Deep within the shadowed realms, The Implacable Ferryman- the god of death- heard the Saint’s prayer. Such was the Saint’s wholesomeness that even that most grim of gods was turned to kindness. So he left is shadowed realms and joined the Saint in the land of the living.

“Why have I been summoned?” The god of death demanded of the saint.

“Oh great god of death, I have a boon to beg of you. This woman is haunted by the unquiet ghost of her dead lover. The druids have divined the stars, and determined that the ghost will only rest with true love’s kiss,” the Saint explained to the god. “Will you not turn your heart to mercy just this once, and allow the dead to return to life for just one moment so true love’s kiss can break this curse?”

The Implacable Ferryman is not a cruel god, but neither is he a kind one. All petitioners begging clemency find him quite the pitiless magistrate.
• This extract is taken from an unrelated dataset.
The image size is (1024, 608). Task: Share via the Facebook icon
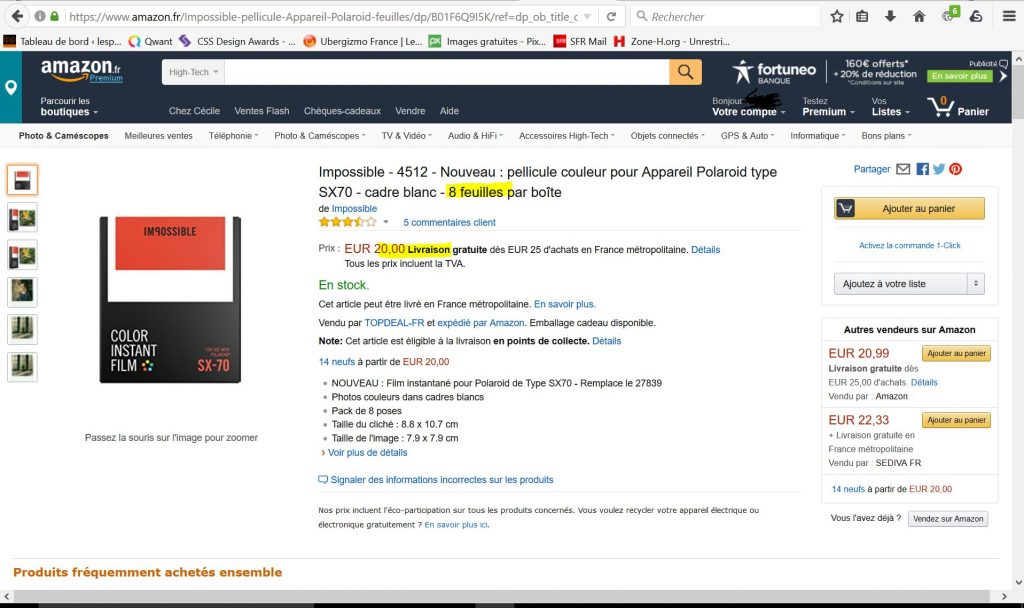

But the warmth of the Saint’s inner fire inspired a holy mercy within that cold god, stirring him to act.

“I shall do as you ask- for a price,” the god demanded.

“What price do you demand?” The Saint asked.
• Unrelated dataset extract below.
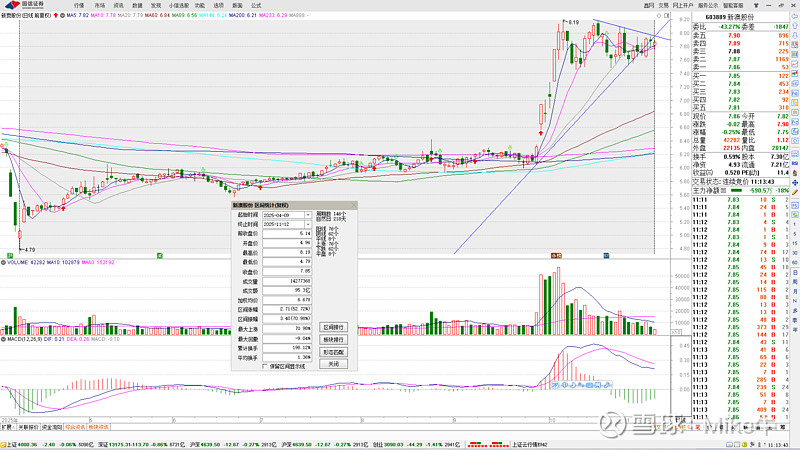Open the 小信选股 menu
800x450 pixels.
pyautogui.click(x=182, y=5)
“As the girl desires true love’s kiss, so do I. Bestow upon me a kiss of your own, and I shall allow the two lovers to spend a moment together one last time.”

The Saint smiled, and she kissed the dark god with the delicacy of a lady bestowing a chaste kiss upon her favored knight’s cheek. The dark god felt uncharacteristic joy in that moment, and with a happy heart went to go fetch the lost soldier from the dark lands of the dead.
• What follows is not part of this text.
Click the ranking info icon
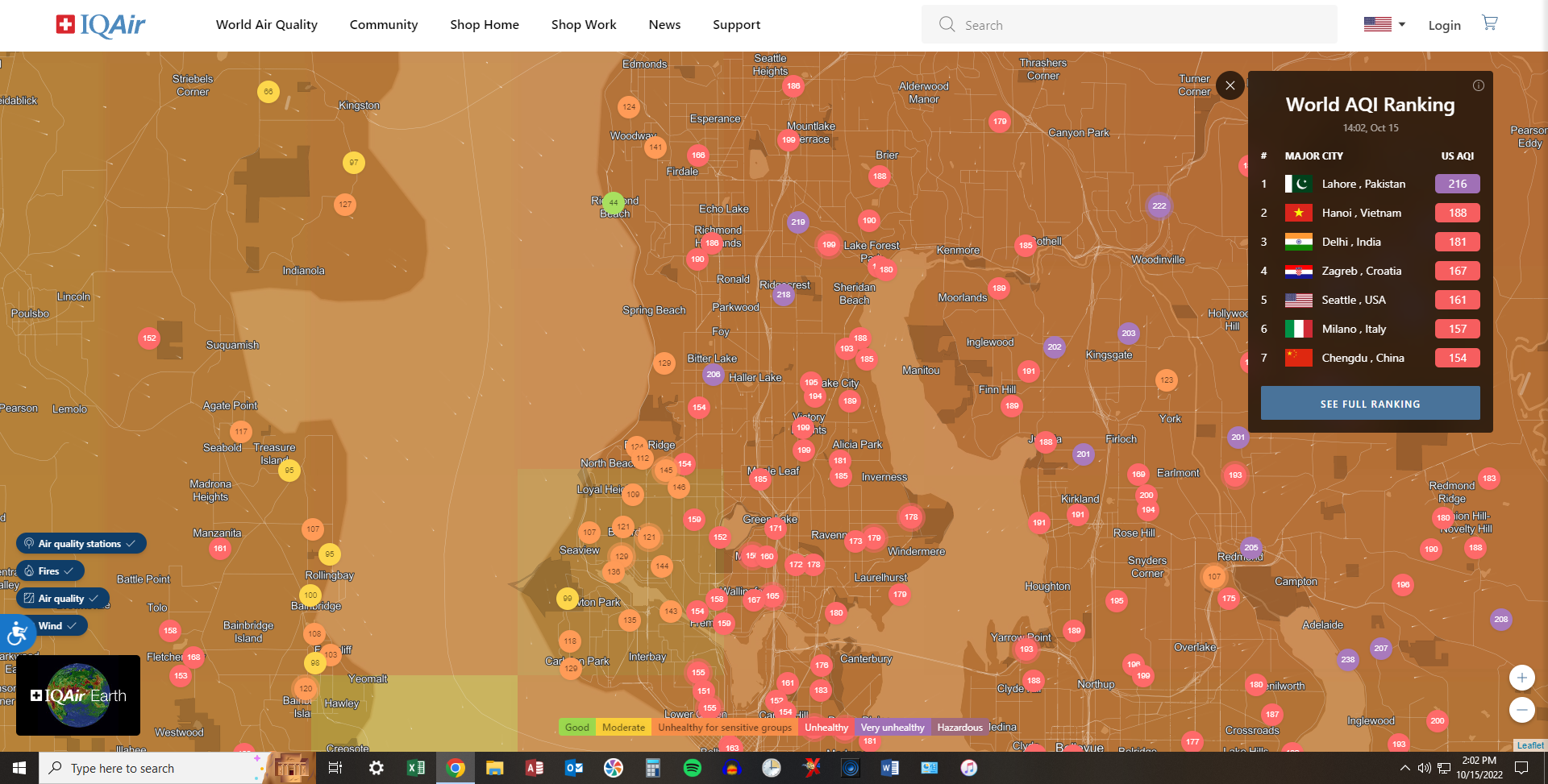 pos(1478,85)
From dusk till dawn, the young soldier and his bride spent one last evening together, kissing, talking, saying goodbye. And so the curse was broken and the ghost freed at last.

From dusk till dawn, the Saint and the dark god spent their first evening together, kissing, talking, and when at last the evening came to an end, saying goodbye. And so began the legendary romance between the God of Death, and the Saint of Mercy.

When at last the sun rose, the god and the dead soldier departed, leaving their lovers behind.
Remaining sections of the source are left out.